What lines in the material hold the string "computer"? Return every one of them.

+++++

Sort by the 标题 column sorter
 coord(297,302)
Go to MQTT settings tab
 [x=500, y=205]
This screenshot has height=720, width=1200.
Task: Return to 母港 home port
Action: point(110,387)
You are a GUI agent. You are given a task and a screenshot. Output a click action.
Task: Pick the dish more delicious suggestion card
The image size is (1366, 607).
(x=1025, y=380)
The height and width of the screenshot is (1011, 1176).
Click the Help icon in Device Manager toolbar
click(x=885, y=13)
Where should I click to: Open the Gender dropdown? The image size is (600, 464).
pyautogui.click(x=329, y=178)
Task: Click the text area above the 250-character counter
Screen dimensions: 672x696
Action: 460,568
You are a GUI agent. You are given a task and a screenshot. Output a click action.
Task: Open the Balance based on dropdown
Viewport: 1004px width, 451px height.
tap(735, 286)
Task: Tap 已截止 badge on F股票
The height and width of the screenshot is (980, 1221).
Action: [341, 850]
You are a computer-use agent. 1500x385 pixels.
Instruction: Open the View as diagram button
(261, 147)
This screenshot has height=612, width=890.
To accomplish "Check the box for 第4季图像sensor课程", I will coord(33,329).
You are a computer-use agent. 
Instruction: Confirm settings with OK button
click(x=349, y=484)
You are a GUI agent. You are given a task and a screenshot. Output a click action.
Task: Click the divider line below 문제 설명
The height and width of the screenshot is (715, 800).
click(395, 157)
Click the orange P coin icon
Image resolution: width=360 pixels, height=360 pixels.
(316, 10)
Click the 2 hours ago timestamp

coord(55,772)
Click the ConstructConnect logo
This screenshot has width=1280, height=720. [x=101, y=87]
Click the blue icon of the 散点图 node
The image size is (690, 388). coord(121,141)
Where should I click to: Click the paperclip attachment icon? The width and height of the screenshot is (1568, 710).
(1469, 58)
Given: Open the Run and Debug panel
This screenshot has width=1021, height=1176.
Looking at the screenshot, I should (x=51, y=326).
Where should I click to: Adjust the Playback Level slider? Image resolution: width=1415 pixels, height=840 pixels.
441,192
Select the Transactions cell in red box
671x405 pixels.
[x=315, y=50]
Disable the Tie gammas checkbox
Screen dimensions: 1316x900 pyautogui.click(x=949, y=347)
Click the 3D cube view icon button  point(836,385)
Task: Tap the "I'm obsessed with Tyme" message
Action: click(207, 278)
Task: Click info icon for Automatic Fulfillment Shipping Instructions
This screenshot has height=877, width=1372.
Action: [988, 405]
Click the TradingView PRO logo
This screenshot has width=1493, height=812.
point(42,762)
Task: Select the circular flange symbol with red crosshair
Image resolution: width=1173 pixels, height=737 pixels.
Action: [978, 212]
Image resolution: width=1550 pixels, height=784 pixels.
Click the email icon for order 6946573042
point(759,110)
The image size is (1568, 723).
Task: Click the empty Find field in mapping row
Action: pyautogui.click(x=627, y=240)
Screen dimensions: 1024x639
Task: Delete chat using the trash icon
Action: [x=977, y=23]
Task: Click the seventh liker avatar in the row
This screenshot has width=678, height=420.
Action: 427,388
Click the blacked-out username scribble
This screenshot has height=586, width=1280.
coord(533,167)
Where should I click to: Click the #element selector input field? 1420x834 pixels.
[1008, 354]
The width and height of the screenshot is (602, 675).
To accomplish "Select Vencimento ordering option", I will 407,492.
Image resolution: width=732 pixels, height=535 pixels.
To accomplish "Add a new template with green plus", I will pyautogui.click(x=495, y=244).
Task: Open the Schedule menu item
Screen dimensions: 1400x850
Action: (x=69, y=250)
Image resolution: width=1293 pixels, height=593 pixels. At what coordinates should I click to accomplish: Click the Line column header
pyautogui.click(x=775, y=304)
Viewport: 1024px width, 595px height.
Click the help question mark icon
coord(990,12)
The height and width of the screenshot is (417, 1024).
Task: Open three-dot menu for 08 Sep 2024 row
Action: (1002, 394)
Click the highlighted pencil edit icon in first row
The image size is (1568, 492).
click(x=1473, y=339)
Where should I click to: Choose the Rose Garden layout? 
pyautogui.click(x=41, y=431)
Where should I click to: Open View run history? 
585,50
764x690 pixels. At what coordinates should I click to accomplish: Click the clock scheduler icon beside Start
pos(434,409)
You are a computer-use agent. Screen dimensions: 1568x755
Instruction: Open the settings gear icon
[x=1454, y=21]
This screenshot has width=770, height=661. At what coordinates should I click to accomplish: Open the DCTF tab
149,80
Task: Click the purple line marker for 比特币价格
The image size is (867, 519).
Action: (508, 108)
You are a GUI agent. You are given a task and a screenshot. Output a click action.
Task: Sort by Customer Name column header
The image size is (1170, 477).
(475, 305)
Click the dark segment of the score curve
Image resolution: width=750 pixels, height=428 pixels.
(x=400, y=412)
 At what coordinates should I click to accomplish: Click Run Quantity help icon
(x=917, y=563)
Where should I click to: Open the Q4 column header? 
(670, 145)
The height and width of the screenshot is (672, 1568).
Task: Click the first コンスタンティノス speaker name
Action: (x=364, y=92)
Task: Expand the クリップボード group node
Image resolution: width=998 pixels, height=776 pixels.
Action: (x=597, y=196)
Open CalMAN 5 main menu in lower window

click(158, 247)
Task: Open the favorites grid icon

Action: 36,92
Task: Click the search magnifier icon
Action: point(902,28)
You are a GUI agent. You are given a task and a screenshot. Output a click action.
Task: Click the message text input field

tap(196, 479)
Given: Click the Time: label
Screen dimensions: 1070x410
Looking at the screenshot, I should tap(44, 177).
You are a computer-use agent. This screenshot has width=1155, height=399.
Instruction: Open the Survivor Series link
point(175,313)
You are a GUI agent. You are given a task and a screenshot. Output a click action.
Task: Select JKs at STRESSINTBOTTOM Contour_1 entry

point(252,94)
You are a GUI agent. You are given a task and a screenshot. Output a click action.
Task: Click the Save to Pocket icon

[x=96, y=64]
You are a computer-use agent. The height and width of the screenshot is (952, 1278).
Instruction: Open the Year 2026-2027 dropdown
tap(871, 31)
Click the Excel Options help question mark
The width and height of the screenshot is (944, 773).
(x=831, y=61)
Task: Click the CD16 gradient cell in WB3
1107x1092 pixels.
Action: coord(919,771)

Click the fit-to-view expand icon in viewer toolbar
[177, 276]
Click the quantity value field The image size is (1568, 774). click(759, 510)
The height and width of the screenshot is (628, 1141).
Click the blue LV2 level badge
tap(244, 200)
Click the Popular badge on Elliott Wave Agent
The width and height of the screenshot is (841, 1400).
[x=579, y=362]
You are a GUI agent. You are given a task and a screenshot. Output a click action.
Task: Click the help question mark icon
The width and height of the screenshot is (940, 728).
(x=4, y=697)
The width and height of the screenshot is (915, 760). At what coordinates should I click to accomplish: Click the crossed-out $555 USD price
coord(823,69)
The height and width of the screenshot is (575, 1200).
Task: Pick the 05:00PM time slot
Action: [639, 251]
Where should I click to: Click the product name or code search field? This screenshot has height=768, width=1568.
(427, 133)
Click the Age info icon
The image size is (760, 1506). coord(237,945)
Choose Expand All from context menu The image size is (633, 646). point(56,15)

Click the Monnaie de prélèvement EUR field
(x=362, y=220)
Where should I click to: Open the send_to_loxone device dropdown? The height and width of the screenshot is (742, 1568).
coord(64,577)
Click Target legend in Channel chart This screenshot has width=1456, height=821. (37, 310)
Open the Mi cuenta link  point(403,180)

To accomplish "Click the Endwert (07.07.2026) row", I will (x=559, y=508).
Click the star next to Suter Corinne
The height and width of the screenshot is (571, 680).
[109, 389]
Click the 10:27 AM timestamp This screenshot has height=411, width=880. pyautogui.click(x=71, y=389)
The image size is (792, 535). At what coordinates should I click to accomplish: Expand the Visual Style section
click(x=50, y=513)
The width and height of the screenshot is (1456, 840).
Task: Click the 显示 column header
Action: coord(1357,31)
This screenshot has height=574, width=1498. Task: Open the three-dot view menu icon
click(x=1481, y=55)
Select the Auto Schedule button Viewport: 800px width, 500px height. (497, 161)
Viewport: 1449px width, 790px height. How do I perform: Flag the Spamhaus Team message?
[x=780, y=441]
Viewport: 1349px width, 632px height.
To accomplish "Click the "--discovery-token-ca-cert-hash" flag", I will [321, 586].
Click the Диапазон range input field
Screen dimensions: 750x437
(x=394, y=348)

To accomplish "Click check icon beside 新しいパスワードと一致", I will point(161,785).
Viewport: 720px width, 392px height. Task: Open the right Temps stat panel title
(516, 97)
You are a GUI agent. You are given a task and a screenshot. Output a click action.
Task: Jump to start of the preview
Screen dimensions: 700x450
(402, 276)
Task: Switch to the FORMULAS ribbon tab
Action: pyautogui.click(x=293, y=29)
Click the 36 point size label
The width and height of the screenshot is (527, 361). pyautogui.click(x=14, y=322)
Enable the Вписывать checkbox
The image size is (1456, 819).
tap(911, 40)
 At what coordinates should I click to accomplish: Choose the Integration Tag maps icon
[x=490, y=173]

+++++

*Answer space*.
You are a computer-use agent. 1500x385 pixels.
You are a computer-use agent. 
You are a computer-use agent. Screen dimensions: 1568x755
You are a computer-use agent. This screenshot has width=1155, height=399.
You are a computer-use agent. The height and width of the screenshot is (952, 1278).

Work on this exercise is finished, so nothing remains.